L’arrivée des échecs en Europe se fait sans doute par l’Espagne musulmane aux alentours du Xème siècle, ou par l’Italie du sud (Sicile), se diffusant dans toute l'Europe à partir du XIème siècle. Une légende a longtemps attribué un jeu d'échecs à Charlemagne qui l'aurait reçu de la part du calife Haroun al-Rachid, on pense aujourd'hui qu'il fut fabriqué postérieurement près Salerne à la fin du XIème siècle. L’Église le condamne au Concile de Paris de 1212. Saint Louis interdit dans sa Grande ordonnance de 1254 ce jeu de mauvaise réputation coupable de troubler la moralité publique. Cette interdiction est peu appliquée, la popularité des échecs atteint son apogée entre le XIIème siècle et le XVème siècle : faisant partie intégrante de l’éducation du futur chevalier, le jeu se répand dans le milieu de la bourgeoisie à partir du XIVème siècle. L’échiquier s'occidentalise au milieu du XIIème siècle, les pièces devenant plus mobiles et le plateau devient bicolore avec les cases rouges et noires (qui deviendront plus tard blanches et noires), le vizir devient fierge (ou vierge), puis reine et/ou dame, l'éléphant devient aufin, puis fou…

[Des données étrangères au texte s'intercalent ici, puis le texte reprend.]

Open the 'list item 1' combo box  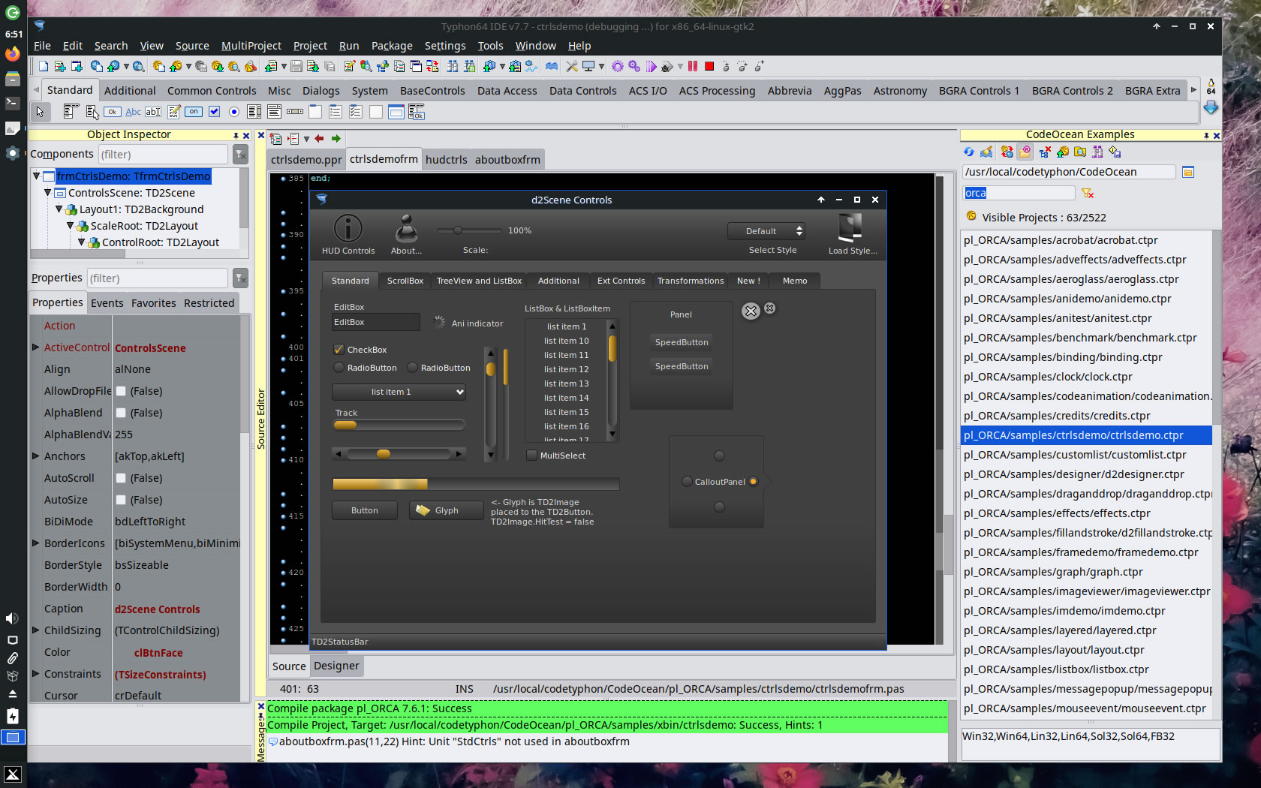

Mais l’évolution la plus importante a lieu à la fin du Moyen Âge, vers 1475 à Valence en Espagne lorsque les mouvements limités de la reine/dame et du fou sont remplacés par ceux que nous connaissons actuellement. Le traité reflétant ces innovations est généralement attribué à Francesc Vicent, publié en 1495, mais il est aujourd'hui perdu. Vers 1650, on peut considérer que les règles du jeu moderne sont à peu près établies. Si les premiers livres traitant des échecs remontent à l'époque arabe (dans le Kitab-al-Fihrist d'Ibn al-Nadim), la stabilisation des règles en Europe donne naissance à une littérature théorique très riche et on observe notamment l'élaboration des premiers systèmes d'ouverture. L’aspect physique des pièces le plus courant aujourd’hui, le style « Staunton », date de 1850. C’est également durant la seconde moitié du XIXème siècle qu’émergent les échecs modernes. Au XXème siècle, l’URSS, sous l'impulsion de Nikolai Krylenko, en assure une promotion très active, le considérant comme un excellent outil de formation intellectuelle. 

Depuis janvier 2000, les échecs sont devenus, en France, un sport reconnu par le ministère de la Jeunesse et des Sports. De nombreuses compétitions sportives sont organisées dans le monde entier. Depuis le début de l'année 2008, l’entrée de ce sport aux Jeux olympiques est discutée. Depuis 2013, le champion du monde est le Norvégien Magnus Carlsen qui a succédé à l'Indien Viswanathan Anand.